Весь пунцовый, доктор Коровкин смотрел на гостя, пытаясь скрыть неприязнь. Больше всего он сердился на самого себя: ведь в Илье Михайловиче ему не нравилось только одно – его парализующее воздействие на Муру и Брунгильду.
– Вы приехали сообщить мне условия поединка? Изложите существо дела.
– Дорогой Клим Кириллович, – обратился к нему с подчеркнутым почтением гость, – я бы хотел перевести разговор в другую плоскость. Мне поручено выяснить, настаиваете ли вы на необходимости поединка?
– Я? Настаиваю? – Доктор даже задохнулся от возмущения. – Да мне бы и в голову никогда не пришло решать вопросы подлинности надгробных камней с помощью пистолетов! Я – настаиваю! Нонсенс!
– Мы удивлены, – обрела наконец голос Брунгильда, и тон ее был чересчур тверд для того, чтобы казаться естественным, – мы даже огорчены, что граф Сантамери так неверно истолковал доброе отношение Клима Кирилловича.
– Смею вас заверить, мадемуазель, что и граф Сантамери огорчен. Он сомневается в том, что правильно понял сказанное господином Коровкиным, – вскинул свои изумительные голубые глаза на Брунгильду Илья Холомков.
– Поймите, дорогой Илья Михайлович, милый доктор только хотел помочь Рене приобрести наилучшим образом тот саркофаг, ради которого граф и приехал в Россию. – Голос Брунгильды теперь звучал любезно и ровно, но чуть механически.
– И я не мог предположить, что полезная информация, касающаяся этого раритета, вызовет такую бурную реакцию вашего приятеля, – угрюмо сдвинул брови доктор Коровкин, – хотя мне нет никакого дела до страстей по древностям.
– Ну вот и хорошо, – заворковал Илья Михайлович, – чудесно. Мы можем считать, если вы не возражаете, что все произошедшее только случайное недоразумение и злая воля здесь не присутствовала. Соглашаясь на выполнение данного мне поручения, я, признаюсь вам, пребывал в уверенности, что уважаемый мной Клим Кириллович не способен нанести человеку незаслуженное оскорбление. Впрочем, и граф Сантамери – человек достойный во всех отношениях. Хотя и с небольшими странностями.

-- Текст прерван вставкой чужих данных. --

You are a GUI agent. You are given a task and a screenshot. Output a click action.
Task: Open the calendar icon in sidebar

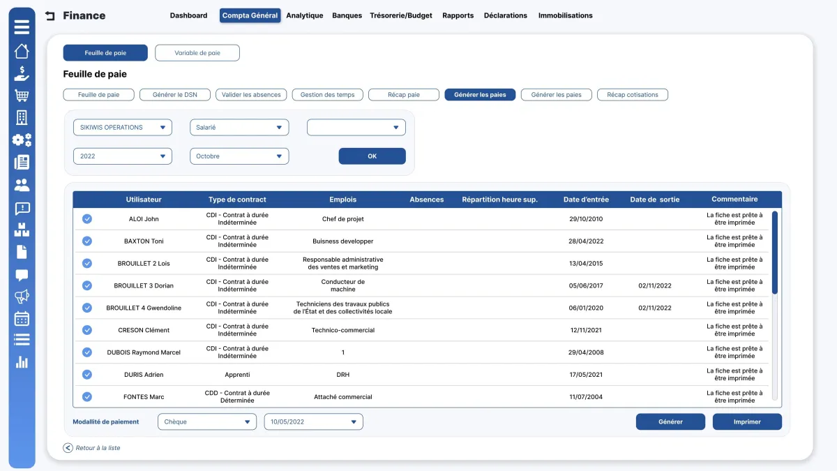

– Илья Михайлович, а вы были в Великой Греции? – неожиданно охрипшим голосом спросила Мура.
Все рассмеялись – настолько неуместно выглядел вопрос – и почувствовали, что напряжение разрядилось.
– Машенька увлекается историей, – пояснила Елизавета Викентьевна, – хочет поступать на женские курсы. Ни о чем, кроме древнего мира, и думать не желает.